Is the inverse of std::numeric_limits::infinity() zero?

Question

Is there anything in the C++ standard (or the IEEE 754 floating-point standard) that guarantees that 1./std::numeric_limits<double>::infinity() is zero (or at least a small number)?

Answer 1

Yes, according to the GNU C library reference manual (assuming IEEE 754):

Infinities propagate through calculations as one would expect: for example, 2 + ∞ = ∞, 4/∞ = 0

https://www.gnu.org/software/libc/manual/html_node/Infinity-and-NaN.html

You may want to check if your C++ compiler uses IEEE 754:

How to check if C++ compiler uses IEEE 754 floating point standard

Answer 2

Any finite number divided by infinity results in zero under IEEE 754 (and therefore the same in most typical C++ implementations).

If the sign of the of numerator and denominator differ, the result will be negative zero, which is equal to zero.

Answer 3

IEEE 754-2008 6.1 says:

The behavior of infinity in floating-point arithmetic is derived from the limiting cases of real arithmetic with operands of arbitrarily large magnitude, when such a limit exists. Infinities shall be interpreted in the affine sense, that is: −∞ < {every finite number} < +∞.

Operations on infinite operands are usually exact and therefore signal no exceptions,…

Since the limit of 1/x as x increases without bound is zero, a consequence of this clause is that 1/∞ is zero.

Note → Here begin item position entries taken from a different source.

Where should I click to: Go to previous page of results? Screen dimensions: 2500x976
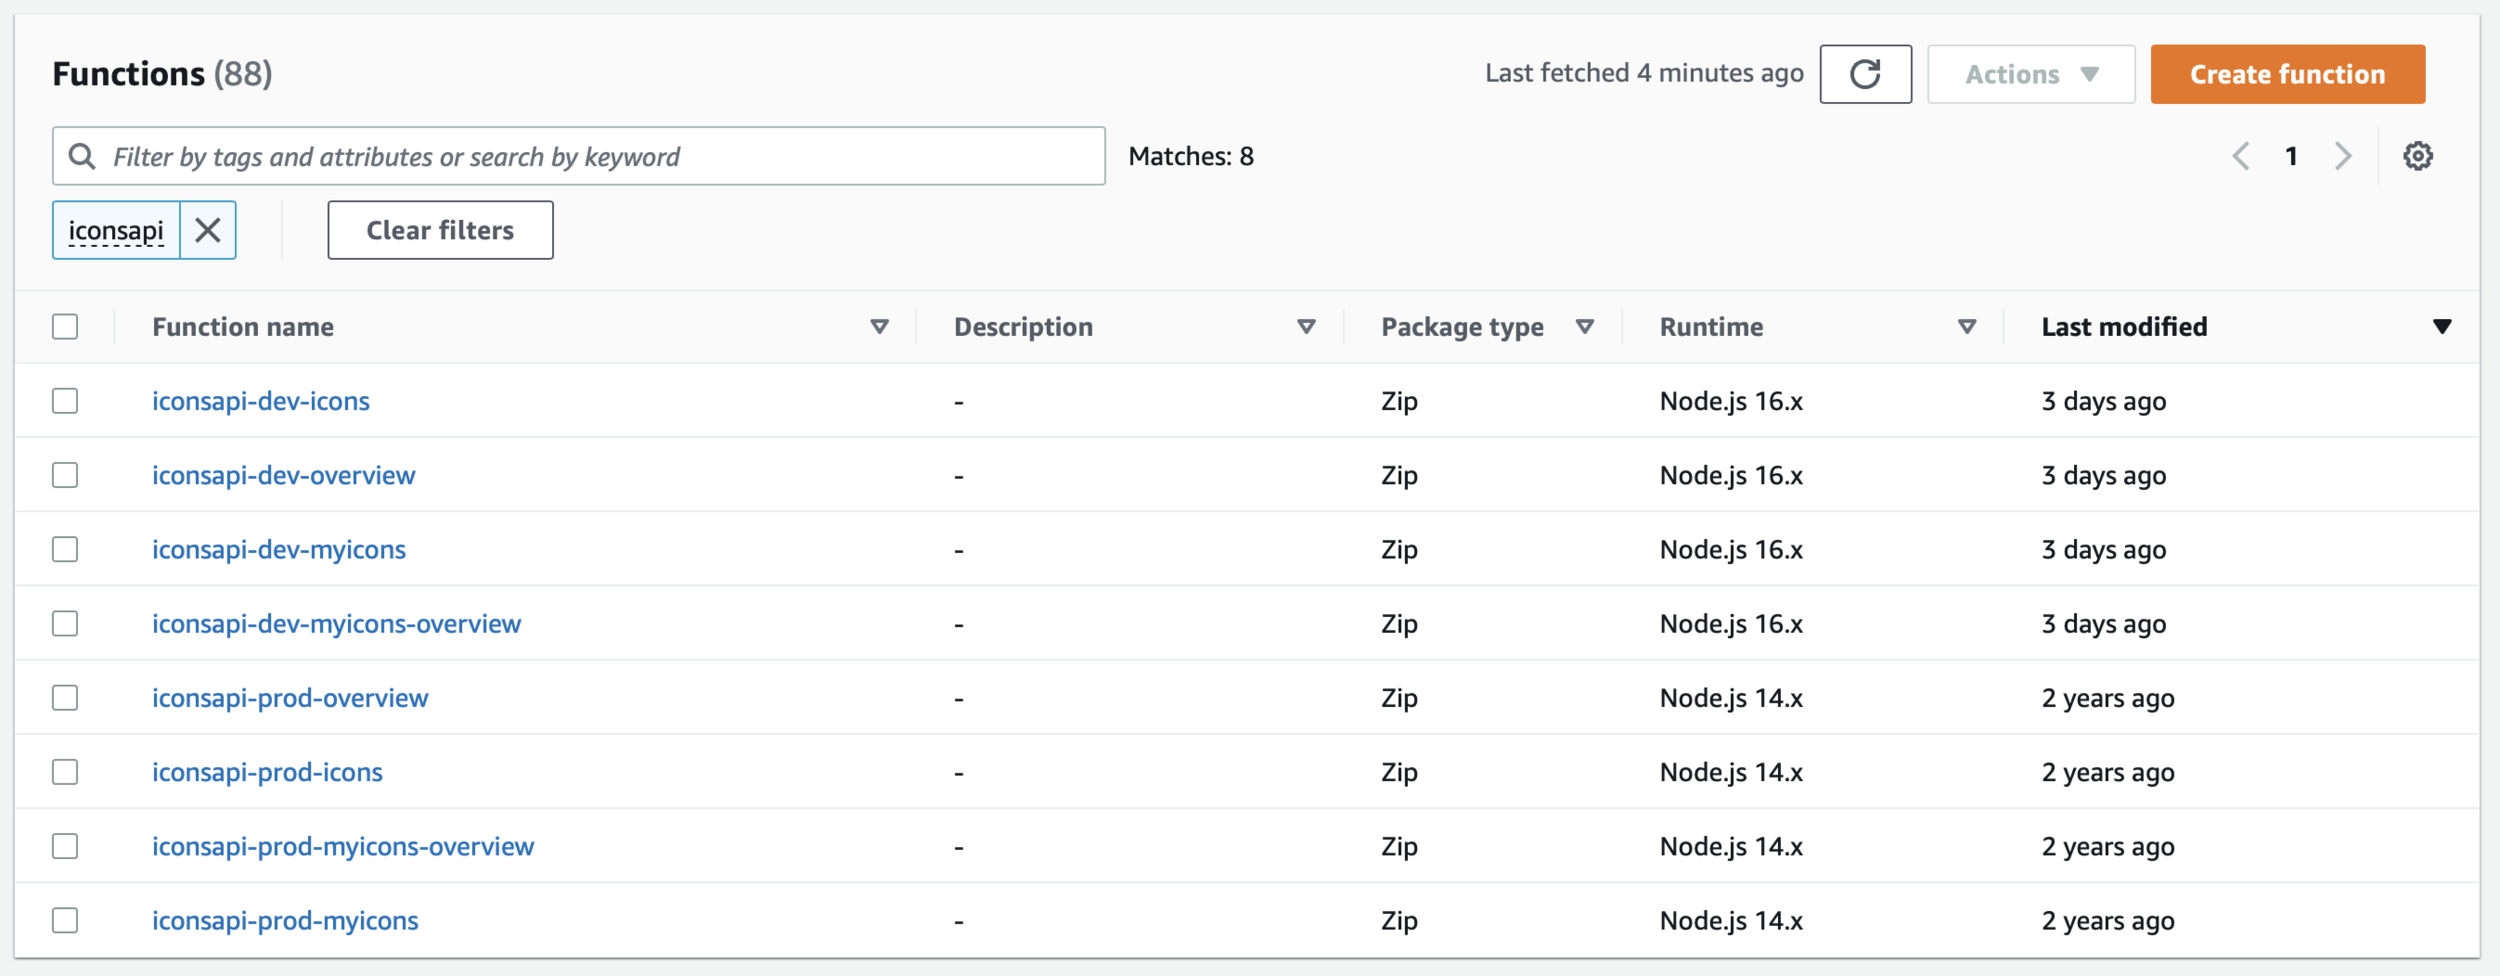tap(2241, 156)
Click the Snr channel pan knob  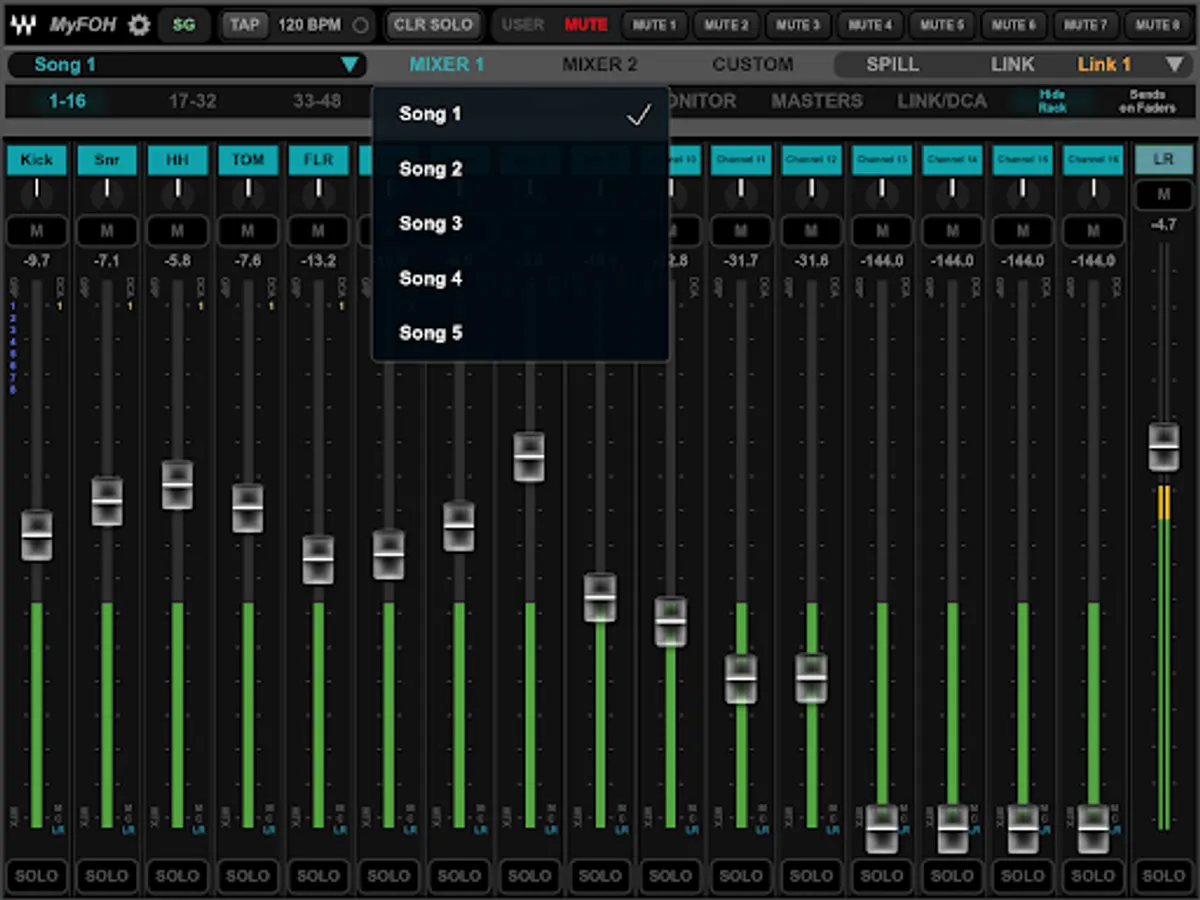coord(107,190)
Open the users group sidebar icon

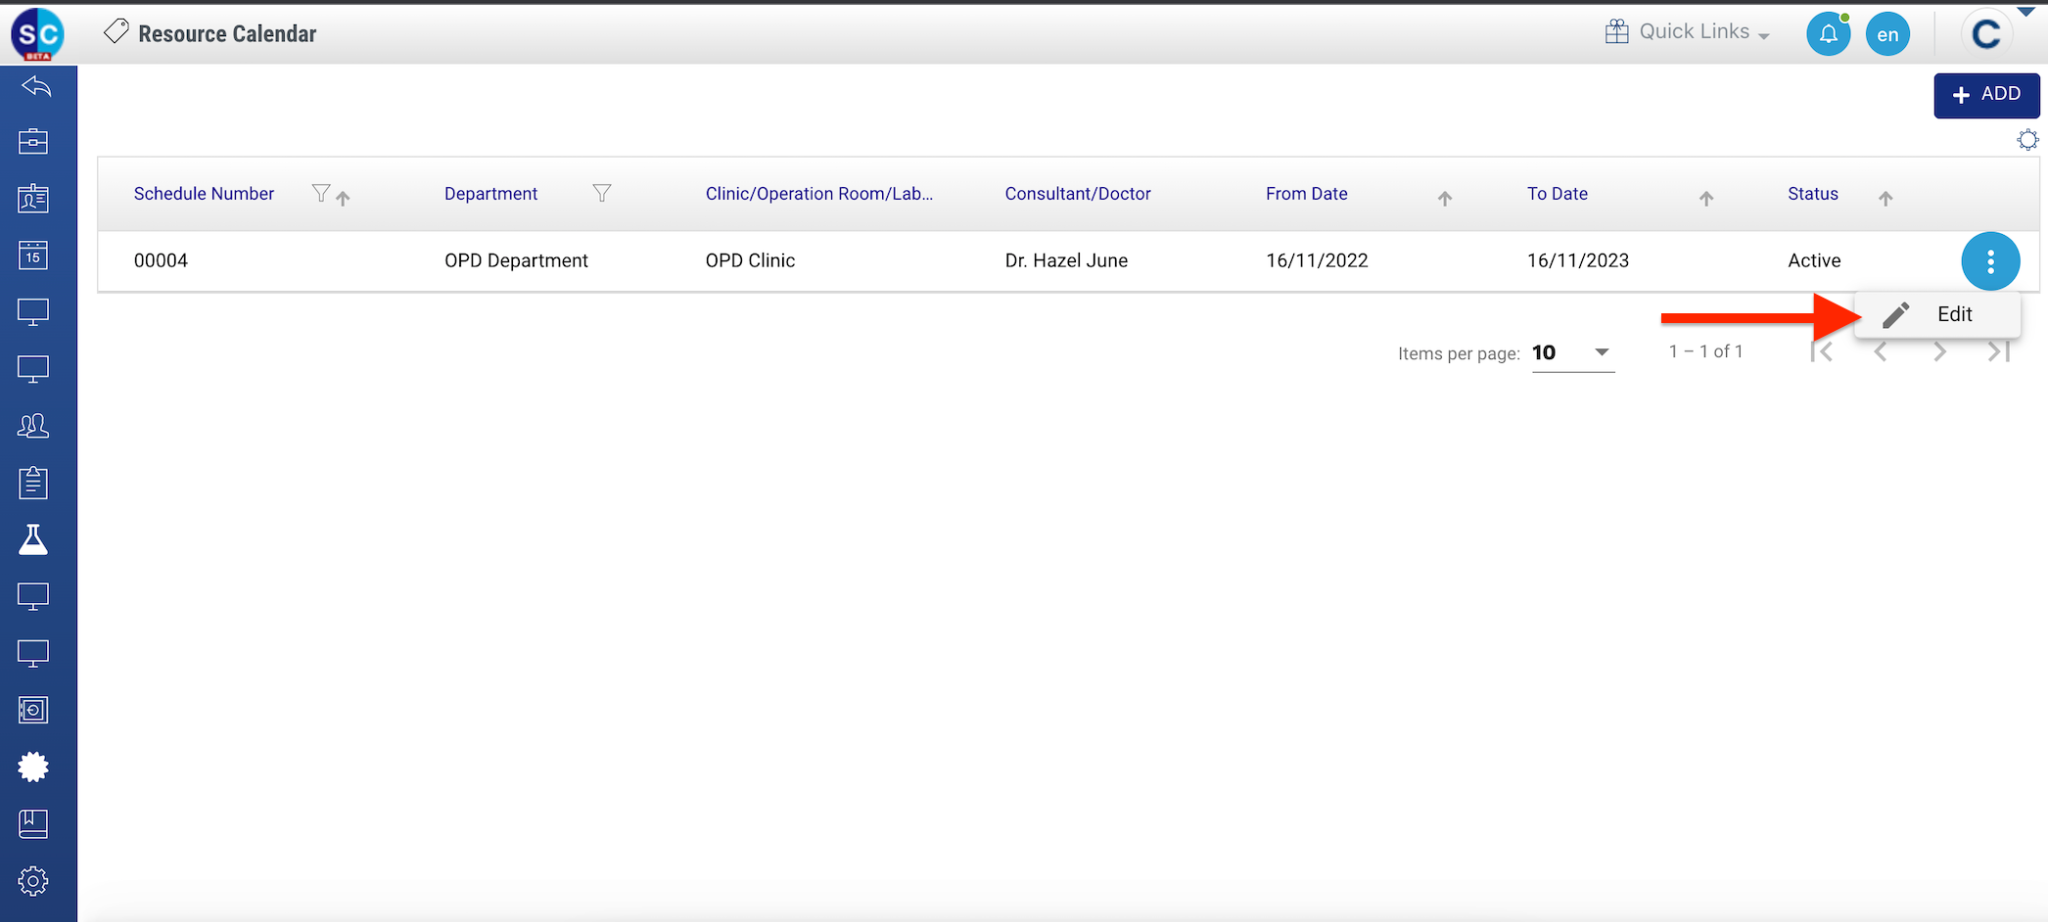[33, 426]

Clause 6.3 tells us the sign of the result is +:

When neither the inputs nor result are NaN, the sign of a product or quotient is the exclusive OR of the operands’ signs;…

Answer 4

if(std::numeric_limits<double>::is_iec559) yes(); else no();

(see 18.3.2.4)

IEC 559, which is identical with IEEE 754, guarantees that to be the case. However, C++ does not guarantee in any way that IEC 559 is in place (although 99.99% of the time that's just what happens to be the case, you still need to verify to be sure).